--- START Source text ---
# Hoyt Guys



## jharrel7 (Jan 4, 2015)

A while back there was a thread about the new 2015 Hoyt's. I'm wanting to know the pro and cons about the about the Nitrum Turbo. Thanks


----------



## Kris87 (Jan 4, 2015)

I don't have one but it's a true 350 IBO hybrid cam speed bow.  I was texting with another member earlier today about his, so maybe he'll chime in.  He's had a lot of Hoyts, said this was his favorite.  The valley is probably on the short side, that doesn't bother me, but it does those with lazy form.


----------



## Kris87 (Jan 4, 2015)

Also, depending on your draw length, you might wanna consider the Nitrum 34.  That's the one I'd want personally.  Can't go wrong with either.


----------



## Arrow3 (Jan 4, 2015)

A new one would be nice but I'm just gonna stick with my CRX 35....


----------



## jharrel7 (Jan 4, 2015)

Saturday was the first time I shot a Hoyt. He only had the carbon turbo in at the time with a 29"  draw which is a little long for me. I'm around the 27"  mark, so pretty short. I really couldn't get the full effect, but from what I could tell with the long draw, I was impressed. I'm in the market for a new bow and getting away from brand x. I want to try something different this yr and shoot all the flag ship bows.
--- END Source text ---
To-do list:
1. Answer these from the Hoyt thread:
(a) What IBO speed does Kris87 give for the Nitrum Turbo?
(b) Which bow does Arrow3 plan to keep shooting?
(c) Roughly what draw length does jharrel7 say he has?
2. Revise the Hoyt thread from "Saturday was the" up to and including "flag ship bows.", and write that stretch out again with "carbon turbo" changed to "Nitrum Turbo".
The entries that come after the Hoyt thread aren't needed for any of this work.
--- START Data records ---
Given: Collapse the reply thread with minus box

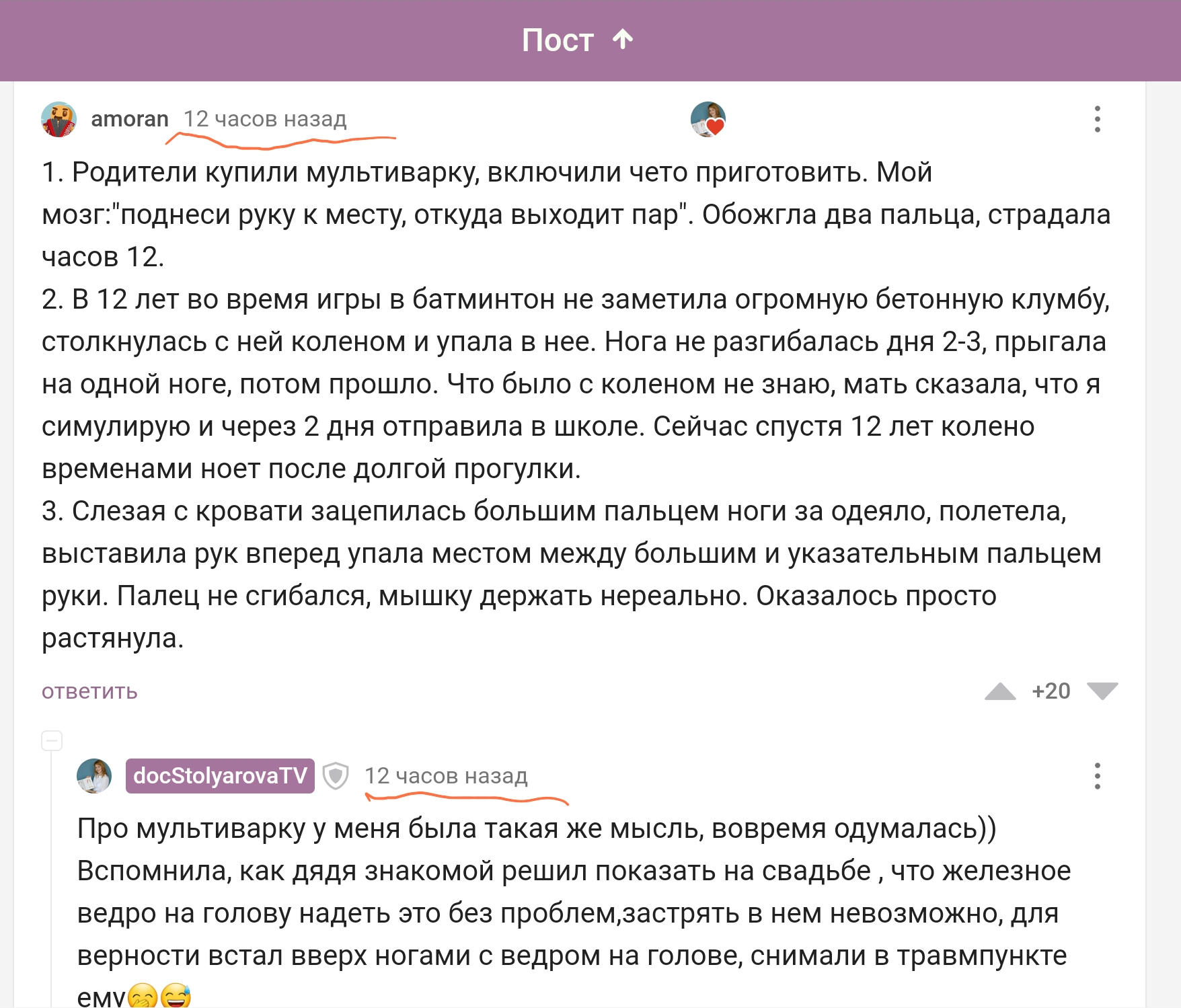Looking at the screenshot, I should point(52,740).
--- END Data records ---
--- START Data records ---
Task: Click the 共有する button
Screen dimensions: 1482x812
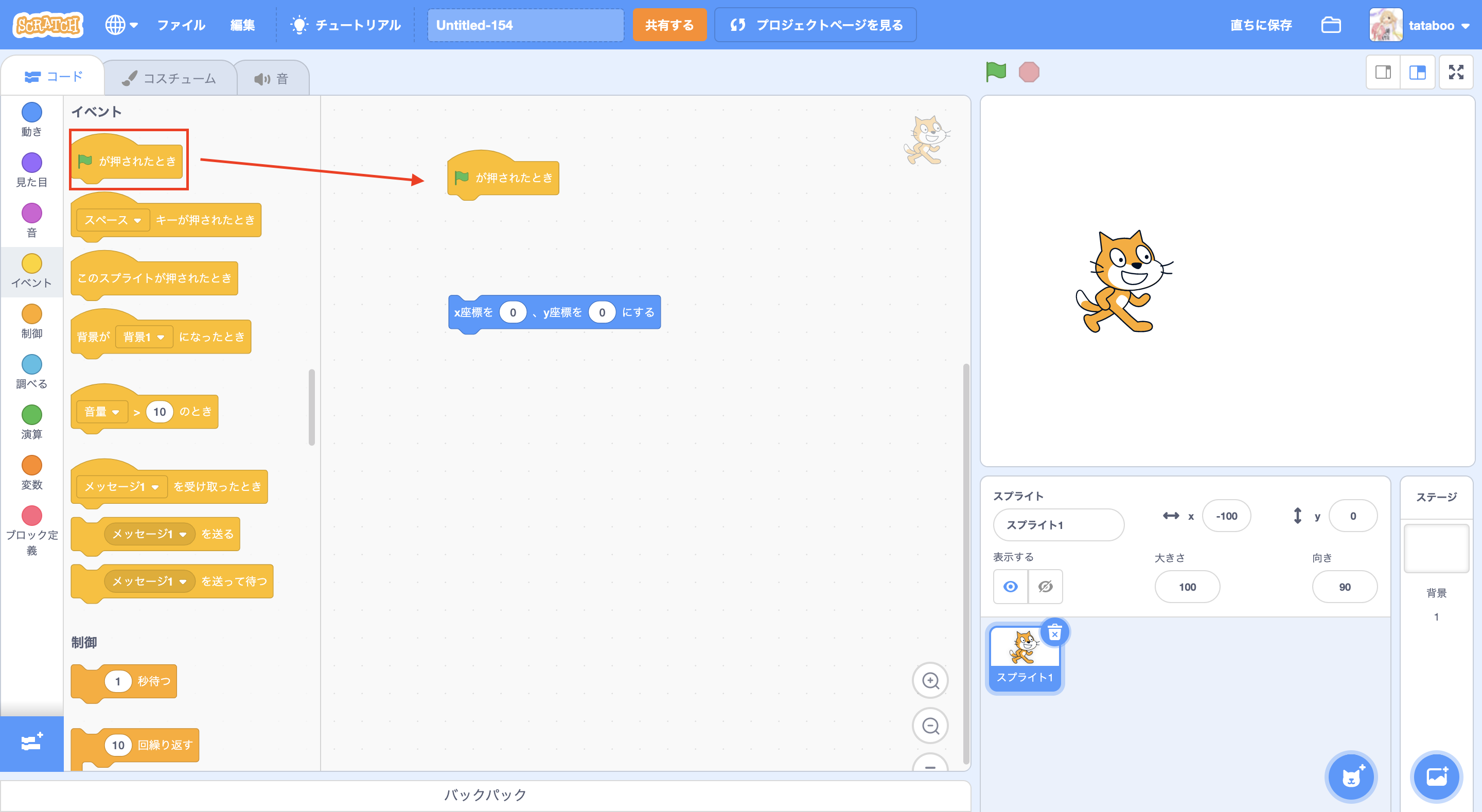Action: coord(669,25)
--- END Data records ---
Solution list:
1.
(a) 350 IBO
(b) The CRX 35
(c) Around 27"

2.
Saturday was the first time I shot a Hoyt. He only had the Nitrum Turbo in at the time with a 29"  draw which is a little long for me. I'm around the 27"  mark, so pretty short. I really couldn't get the full effect, but from what I could tell with the long draw, I was impressed. I'm in the market for a new bow and getting away from brand x. I want to try something different this yr and shoot all the flag ship bows.